Written task: Find every line of the data that contains the word "This" and copy each of those lines out in full.

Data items
⁂

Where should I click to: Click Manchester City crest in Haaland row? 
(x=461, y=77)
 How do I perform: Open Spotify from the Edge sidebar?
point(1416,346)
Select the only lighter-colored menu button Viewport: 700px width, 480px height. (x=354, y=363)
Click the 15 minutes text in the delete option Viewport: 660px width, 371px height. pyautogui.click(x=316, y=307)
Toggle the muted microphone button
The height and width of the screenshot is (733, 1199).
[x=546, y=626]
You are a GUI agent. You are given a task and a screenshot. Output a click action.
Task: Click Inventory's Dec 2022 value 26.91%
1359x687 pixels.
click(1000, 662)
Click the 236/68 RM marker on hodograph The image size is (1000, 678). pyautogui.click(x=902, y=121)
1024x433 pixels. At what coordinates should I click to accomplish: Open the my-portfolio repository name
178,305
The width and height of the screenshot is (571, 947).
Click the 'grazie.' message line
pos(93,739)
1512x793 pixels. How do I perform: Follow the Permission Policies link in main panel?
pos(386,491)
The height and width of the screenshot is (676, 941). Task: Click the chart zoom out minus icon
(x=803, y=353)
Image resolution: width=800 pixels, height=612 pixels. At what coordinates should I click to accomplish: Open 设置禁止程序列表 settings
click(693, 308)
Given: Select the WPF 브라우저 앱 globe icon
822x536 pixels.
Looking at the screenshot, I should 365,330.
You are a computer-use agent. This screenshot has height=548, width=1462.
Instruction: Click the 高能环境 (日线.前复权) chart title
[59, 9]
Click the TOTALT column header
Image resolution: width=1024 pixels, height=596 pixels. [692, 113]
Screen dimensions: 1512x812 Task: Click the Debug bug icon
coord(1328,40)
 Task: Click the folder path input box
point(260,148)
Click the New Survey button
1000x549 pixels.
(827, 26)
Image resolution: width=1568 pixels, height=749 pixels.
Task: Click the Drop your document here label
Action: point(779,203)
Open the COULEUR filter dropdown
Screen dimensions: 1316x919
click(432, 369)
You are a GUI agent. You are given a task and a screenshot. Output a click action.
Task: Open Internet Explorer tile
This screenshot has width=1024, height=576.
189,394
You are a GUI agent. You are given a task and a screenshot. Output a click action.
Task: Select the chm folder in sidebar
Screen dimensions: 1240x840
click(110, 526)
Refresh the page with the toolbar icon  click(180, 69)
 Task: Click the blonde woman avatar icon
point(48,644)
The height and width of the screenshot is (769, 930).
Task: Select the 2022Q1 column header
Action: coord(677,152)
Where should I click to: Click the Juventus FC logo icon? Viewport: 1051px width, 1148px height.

⁂

Solution to the problem:
You are a computer-use agent. This screenshot has height=548, width=1462.
This screenshot has width=1024, height=576.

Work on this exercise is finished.